The Chatbot Architecture of Tomorrow – (2) Limits of Chatbot Cognition

Is a simple tower of transformer blocks really the best design? (Image created with DALL·E 3)
The last post looked at how chatbots work, as well as some of their strengths and weaknesses. This post will list out a few principal examples of how their limitations stem from architectural choices. The goal is not to be comprehensive, but rather to quickly illustrate key motivations behind the incoming generation of design innovations – which will be the subject of the next and final post in this 3-part series.
If any of the terminology seems obscure, it may help to review the introduction to how chatbots work at the end of the last post.
1. Each token (word part) gets the same amount of ‘thought’. If you ask a 50-layer model for a single-token answer to a question, it must come up with the answer within a single sweep through those 50 transformer layers (or while reading your question). It cannot pause to think more about the problem.

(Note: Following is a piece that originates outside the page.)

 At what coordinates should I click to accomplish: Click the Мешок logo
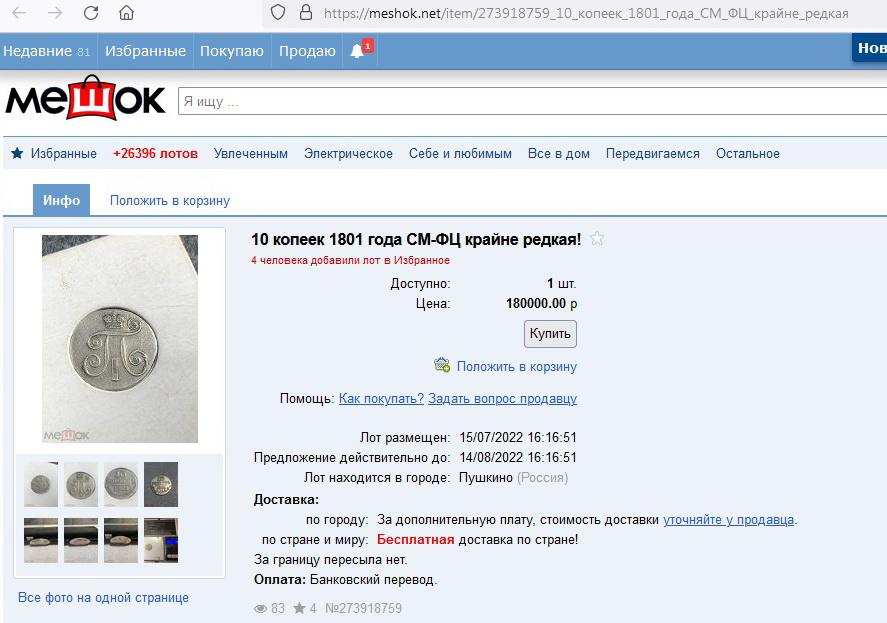coord(85,100)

2. Tokens are overloaded as RAM. This point sounds like the previous one, but there are important distinctions. The state vector is the same length for each token and helps define the number of truly intelligible ‘words’ that can be encoded at one time. For example, there’s an estimated limit of ~200 in-memory words within a 4096-long state vector of Llama 2 7B. For a chatbot to adopt a human-like approach to thinking about chess positions would require that it memorize the current state of the chessboard (around 84 words in an uncompressed representation) as well as possible future positions, which might constitute a significant memory bottleneck.

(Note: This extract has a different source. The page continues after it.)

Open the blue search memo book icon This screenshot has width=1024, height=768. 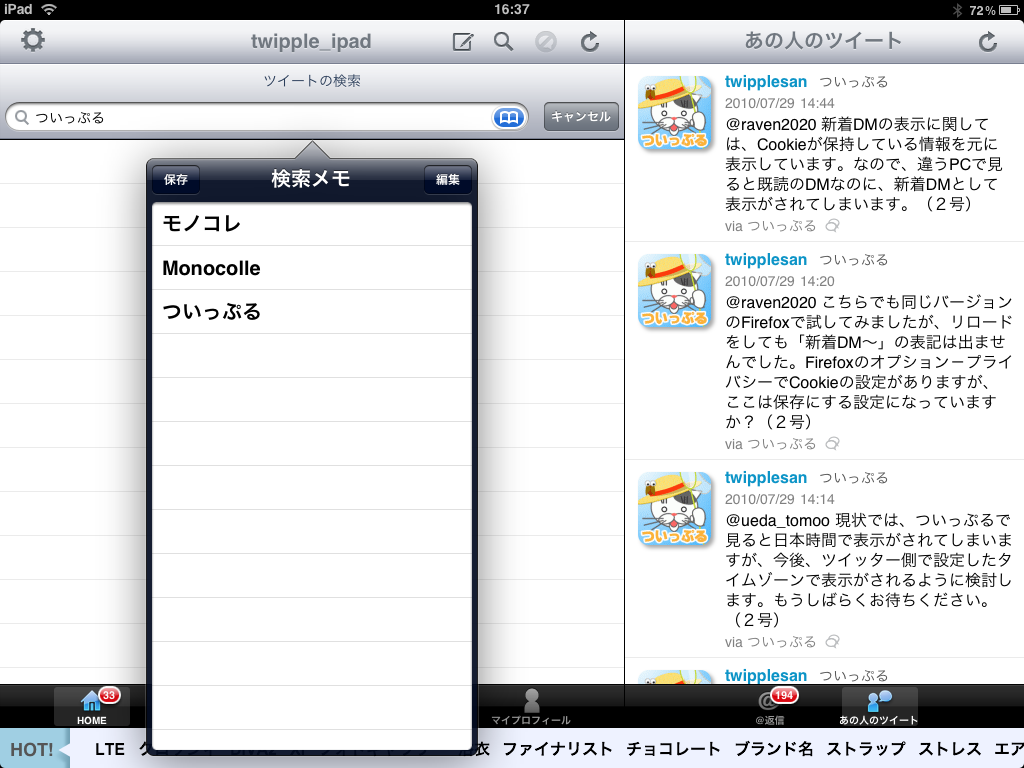508,116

The per-token allocation of state vectors is a great architectural innovation as far as keeping the model simple and on-task, but it’s also probably the most counterintuitive aspect of how current LLMs process information.
3. Models have no long-term memory. The information from each conversation is lost at the start of the next conversation, and the model will only recall information accurately up to a certain prompt length.
4. Attention layers function as pattern matching tools and can prime the model for new pattern matching tasks defined in the prompt. This is great if you want to retrieve and organize information, or to predict the next value in a sequence of numbers, but it’s not necessarily what one wants as a basis of abstract thought.
5. Chatbots are required to overthink things. The initial training of chatbots tends to focus on minimizing a metric called ‘perplexity’. To satisfy this, the chatbot needs to create a list of the possible next tokens (word-parts) and assign them accurate probabilities of occuring within the corpus of text the model is trained on [answer1, probability1; answer2, probability2; …]. So, if the prompt is an equation like “1 + (-1) = ”, the correct answer is “0”, but optimal output for the chatbot might be something like [“0”, 65%; “2”, 20%; “?”, 5%; …], based on the frequency with which similar correct and incorrect answers show up in training data scraped from the internet. This creates a tendency to look at problems from every possible angle at the same time, rather than coherently following a single train of thought.
6. Chatbots are energy-inefficient problem solvers. Chatbots are the ultimate ‘high level programming language’ – a software tool that goes to the extreme in sacrificing computational efficiency for versatility. For example, incorporating one ChatGPT response (costing ~3 Wh of energy) per Google search would take the service from ~0.03% of global energy (in 2022) to ~0.3%. Already, the International Energy Agency projects that global data center energy consumption in 2026 may be twice what it was in 2022, and will likely exceed 3% of global energy use.
7. Chatbots will face regulatory scrutiny (policy architecture!). Human-like AI is the Godzilla of disruptive innovation. For all the potential that chatbot-powered tools have to improve our lives, they are also a profound shock to the job market. A recent survey at Davos suggested that ~2% (more than 0.25*0.05) of jobs could be cut in 2024 due to AI. The next five years may see a tumultuous evolution of AI related rights and regulations featuring organized labor protests, capital supported counter-movements, and a struggle for the soul of the pro-equity movement – all colored by evergreen angles of politics, national security, and international jockying.